▸ **Your objective**
Take from the material every line containing the string "files" and copy it.

▸ **Dataset records**
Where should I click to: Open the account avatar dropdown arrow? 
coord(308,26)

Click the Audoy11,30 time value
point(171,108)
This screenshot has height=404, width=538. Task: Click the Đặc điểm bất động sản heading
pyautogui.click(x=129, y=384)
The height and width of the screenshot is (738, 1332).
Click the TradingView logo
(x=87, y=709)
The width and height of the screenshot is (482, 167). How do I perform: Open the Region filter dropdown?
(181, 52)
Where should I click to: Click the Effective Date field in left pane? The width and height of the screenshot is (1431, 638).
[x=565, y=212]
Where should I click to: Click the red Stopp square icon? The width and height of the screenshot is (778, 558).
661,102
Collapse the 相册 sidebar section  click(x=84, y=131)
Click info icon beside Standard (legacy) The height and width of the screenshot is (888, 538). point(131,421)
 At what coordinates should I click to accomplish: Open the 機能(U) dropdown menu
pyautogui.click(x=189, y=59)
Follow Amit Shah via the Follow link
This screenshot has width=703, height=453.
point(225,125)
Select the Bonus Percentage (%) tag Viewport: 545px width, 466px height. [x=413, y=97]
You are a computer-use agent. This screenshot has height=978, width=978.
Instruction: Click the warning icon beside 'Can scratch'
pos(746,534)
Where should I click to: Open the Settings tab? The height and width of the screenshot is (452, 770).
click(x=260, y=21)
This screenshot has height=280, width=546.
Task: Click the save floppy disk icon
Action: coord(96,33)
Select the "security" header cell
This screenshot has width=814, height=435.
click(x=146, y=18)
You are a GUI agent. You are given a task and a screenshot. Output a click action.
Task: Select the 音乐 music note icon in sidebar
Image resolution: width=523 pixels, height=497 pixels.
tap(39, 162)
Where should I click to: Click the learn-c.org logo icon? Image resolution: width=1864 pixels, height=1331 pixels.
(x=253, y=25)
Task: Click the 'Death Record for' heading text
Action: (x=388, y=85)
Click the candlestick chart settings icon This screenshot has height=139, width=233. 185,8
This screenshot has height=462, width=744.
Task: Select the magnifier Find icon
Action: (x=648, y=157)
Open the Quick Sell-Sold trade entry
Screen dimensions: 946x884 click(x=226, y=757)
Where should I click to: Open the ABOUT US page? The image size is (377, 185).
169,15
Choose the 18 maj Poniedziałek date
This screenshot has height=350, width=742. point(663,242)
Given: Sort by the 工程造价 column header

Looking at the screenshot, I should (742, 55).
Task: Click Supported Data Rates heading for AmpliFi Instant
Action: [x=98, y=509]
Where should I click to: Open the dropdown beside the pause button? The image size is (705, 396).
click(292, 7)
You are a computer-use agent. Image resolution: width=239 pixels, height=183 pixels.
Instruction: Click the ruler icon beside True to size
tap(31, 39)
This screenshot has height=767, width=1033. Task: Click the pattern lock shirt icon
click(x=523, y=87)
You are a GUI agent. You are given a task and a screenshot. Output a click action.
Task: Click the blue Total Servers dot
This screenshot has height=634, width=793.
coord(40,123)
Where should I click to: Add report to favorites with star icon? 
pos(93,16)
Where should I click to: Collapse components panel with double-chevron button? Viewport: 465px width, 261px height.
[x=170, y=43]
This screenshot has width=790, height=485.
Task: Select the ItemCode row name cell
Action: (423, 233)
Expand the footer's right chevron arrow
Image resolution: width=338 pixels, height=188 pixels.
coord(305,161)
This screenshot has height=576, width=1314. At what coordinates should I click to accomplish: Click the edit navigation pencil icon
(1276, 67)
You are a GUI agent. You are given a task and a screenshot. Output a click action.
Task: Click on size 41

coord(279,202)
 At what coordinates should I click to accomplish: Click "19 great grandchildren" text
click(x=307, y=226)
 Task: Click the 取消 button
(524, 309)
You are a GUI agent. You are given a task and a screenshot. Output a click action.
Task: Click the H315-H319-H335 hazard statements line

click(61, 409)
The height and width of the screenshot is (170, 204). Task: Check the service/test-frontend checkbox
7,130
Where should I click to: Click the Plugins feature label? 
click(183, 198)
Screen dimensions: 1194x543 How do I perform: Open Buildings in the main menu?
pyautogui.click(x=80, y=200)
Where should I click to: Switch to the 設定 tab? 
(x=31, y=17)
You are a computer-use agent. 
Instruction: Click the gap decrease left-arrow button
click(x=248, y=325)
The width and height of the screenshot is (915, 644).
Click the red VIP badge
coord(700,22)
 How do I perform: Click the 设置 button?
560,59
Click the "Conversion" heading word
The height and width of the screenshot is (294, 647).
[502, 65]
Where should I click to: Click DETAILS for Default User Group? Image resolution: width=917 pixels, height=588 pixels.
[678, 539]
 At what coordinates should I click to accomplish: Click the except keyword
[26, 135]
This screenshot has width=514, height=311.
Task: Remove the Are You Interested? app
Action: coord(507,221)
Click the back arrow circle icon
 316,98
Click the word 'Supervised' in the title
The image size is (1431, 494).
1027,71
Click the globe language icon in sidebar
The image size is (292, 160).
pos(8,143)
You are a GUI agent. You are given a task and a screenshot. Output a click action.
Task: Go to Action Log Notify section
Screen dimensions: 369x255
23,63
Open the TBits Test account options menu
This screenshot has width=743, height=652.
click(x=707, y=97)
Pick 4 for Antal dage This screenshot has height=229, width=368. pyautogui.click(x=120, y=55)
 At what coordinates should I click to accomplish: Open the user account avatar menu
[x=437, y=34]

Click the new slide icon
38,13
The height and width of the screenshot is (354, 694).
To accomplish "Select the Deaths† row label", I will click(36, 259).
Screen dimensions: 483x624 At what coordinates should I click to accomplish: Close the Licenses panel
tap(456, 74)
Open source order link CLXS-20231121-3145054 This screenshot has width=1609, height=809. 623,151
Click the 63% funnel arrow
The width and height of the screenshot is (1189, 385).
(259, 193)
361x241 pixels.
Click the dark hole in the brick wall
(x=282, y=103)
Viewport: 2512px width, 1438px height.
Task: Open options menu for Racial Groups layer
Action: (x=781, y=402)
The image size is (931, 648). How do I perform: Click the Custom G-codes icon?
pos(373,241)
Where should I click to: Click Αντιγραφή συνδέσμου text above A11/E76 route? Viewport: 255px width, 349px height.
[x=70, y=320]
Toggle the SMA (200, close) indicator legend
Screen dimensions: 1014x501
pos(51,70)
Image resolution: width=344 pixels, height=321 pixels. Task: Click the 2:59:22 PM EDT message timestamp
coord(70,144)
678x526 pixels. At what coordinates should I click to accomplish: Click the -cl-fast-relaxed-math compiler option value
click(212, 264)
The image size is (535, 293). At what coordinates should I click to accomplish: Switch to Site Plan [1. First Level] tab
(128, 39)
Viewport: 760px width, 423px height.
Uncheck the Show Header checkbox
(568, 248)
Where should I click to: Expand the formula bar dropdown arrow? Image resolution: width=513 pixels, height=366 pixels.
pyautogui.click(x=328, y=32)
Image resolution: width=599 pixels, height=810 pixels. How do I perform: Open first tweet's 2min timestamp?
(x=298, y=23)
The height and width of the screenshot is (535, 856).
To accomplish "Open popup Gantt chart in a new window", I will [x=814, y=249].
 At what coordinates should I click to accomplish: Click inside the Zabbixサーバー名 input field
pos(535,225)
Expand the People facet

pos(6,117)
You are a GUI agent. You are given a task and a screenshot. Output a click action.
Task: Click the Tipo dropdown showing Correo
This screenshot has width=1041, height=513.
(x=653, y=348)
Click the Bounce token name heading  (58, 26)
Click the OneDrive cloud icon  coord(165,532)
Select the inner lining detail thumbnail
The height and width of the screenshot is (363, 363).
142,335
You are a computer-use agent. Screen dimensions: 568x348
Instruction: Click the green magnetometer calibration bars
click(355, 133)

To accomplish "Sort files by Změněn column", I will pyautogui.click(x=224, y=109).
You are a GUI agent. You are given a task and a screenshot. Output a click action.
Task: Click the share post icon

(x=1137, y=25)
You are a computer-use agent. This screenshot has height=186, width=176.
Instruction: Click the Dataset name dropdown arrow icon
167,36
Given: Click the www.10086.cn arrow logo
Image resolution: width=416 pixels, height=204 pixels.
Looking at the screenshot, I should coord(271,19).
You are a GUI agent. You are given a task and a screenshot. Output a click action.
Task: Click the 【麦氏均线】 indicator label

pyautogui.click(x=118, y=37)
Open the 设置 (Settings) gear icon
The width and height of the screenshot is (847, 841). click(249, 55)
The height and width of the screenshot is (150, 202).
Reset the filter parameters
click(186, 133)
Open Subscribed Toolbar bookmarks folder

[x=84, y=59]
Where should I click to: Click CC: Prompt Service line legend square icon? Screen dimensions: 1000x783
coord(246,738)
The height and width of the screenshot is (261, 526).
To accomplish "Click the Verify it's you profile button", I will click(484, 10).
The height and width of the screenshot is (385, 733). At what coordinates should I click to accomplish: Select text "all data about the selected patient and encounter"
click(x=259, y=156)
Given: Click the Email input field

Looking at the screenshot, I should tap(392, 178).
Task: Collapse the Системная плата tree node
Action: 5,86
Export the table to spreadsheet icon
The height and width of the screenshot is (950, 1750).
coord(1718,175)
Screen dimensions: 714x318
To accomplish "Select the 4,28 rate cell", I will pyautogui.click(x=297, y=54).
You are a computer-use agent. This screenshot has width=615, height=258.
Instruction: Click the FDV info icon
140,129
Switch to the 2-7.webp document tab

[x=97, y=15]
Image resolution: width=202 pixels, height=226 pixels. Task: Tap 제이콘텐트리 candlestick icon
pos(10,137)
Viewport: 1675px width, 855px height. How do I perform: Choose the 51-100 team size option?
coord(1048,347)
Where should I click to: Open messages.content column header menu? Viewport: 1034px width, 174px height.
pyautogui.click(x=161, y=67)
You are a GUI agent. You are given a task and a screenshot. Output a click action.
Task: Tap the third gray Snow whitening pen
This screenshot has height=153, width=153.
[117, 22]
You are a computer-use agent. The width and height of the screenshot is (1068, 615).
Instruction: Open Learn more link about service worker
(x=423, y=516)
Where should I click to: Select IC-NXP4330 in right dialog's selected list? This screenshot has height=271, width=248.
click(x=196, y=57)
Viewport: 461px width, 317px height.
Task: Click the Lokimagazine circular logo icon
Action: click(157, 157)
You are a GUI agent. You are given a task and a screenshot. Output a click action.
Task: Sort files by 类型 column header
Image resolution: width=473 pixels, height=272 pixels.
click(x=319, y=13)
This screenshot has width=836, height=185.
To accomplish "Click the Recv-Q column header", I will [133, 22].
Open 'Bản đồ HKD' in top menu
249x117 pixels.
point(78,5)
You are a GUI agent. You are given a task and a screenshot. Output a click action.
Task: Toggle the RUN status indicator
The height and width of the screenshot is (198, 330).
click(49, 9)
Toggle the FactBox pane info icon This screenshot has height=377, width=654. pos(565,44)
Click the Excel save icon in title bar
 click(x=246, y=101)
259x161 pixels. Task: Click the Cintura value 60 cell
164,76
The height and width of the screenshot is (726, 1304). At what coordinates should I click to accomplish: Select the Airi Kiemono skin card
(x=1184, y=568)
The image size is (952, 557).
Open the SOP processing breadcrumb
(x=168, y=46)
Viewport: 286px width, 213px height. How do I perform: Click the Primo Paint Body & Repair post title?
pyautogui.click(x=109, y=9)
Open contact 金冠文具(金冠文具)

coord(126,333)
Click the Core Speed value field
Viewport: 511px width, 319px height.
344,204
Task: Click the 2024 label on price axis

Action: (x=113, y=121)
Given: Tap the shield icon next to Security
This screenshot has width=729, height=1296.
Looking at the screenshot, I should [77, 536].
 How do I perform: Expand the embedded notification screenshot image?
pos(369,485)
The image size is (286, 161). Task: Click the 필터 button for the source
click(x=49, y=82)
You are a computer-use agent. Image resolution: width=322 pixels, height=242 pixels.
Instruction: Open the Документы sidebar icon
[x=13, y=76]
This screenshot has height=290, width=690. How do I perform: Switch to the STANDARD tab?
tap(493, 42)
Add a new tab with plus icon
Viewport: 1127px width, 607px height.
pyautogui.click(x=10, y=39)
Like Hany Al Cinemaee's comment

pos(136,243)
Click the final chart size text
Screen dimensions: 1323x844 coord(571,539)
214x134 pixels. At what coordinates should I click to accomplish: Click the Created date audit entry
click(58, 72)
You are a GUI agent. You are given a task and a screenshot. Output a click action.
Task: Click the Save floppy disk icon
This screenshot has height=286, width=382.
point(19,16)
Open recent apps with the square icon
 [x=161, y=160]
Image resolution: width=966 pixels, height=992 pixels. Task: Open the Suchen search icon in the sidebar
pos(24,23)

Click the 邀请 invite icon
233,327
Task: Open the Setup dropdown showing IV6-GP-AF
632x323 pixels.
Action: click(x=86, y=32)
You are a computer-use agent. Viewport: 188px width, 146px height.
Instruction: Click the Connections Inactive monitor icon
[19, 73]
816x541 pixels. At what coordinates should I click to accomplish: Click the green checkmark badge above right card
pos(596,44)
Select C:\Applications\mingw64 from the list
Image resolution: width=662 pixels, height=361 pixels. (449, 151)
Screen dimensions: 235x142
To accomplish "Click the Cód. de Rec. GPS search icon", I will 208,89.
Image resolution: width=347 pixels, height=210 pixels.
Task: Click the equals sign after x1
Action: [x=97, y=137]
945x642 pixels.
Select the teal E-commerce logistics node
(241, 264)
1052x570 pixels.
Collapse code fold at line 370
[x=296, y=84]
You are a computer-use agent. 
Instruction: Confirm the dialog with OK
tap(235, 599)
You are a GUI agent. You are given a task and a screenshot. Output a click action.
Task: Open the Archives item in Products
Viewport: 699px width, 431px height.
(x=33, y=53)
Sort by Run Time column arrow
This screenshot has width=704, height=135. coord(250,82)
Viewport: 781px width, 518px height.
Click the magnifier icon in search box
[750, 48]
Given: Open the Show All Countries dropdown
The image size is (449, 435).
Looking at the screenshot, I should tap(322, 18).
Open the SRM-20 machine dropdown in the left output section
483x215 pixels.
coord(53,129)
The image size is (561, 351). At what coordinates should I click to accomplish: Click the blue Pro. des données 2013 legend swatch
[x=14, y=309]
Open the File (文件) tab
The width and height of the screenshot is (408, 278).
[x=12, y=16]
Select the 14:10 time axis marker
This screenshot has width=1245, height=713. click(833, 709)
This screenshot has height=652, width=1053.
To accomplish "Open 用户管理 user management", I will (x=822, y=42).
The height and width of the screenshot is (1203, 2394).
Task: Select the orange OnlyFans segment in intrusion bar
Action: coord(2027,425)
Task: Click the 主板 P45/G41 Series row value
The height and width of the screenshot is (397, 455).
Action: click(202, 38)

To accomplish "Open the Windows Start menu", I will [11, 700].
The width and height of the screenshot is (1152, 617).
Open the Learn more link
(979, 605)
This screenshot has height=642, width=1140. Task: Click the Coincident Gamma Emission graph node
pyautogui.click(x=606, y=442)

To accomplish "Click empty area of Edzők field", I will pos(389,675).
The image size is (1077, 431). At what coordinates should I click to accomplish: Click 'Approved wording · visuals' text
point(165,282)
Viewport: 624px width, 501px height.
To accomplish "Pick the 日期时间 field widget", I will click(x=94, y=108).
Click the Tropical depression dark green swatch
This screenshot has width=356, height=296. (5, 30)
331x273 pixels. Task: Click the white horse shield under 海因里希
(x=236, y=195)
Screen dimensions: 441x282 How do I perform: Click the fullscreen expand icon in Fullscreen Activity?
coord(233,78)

▸ **Your response**
To accomplish "Sort files by Změněn column", I will pyautogui.click(x=224, y=109).
Task: Sort files by 类型 column header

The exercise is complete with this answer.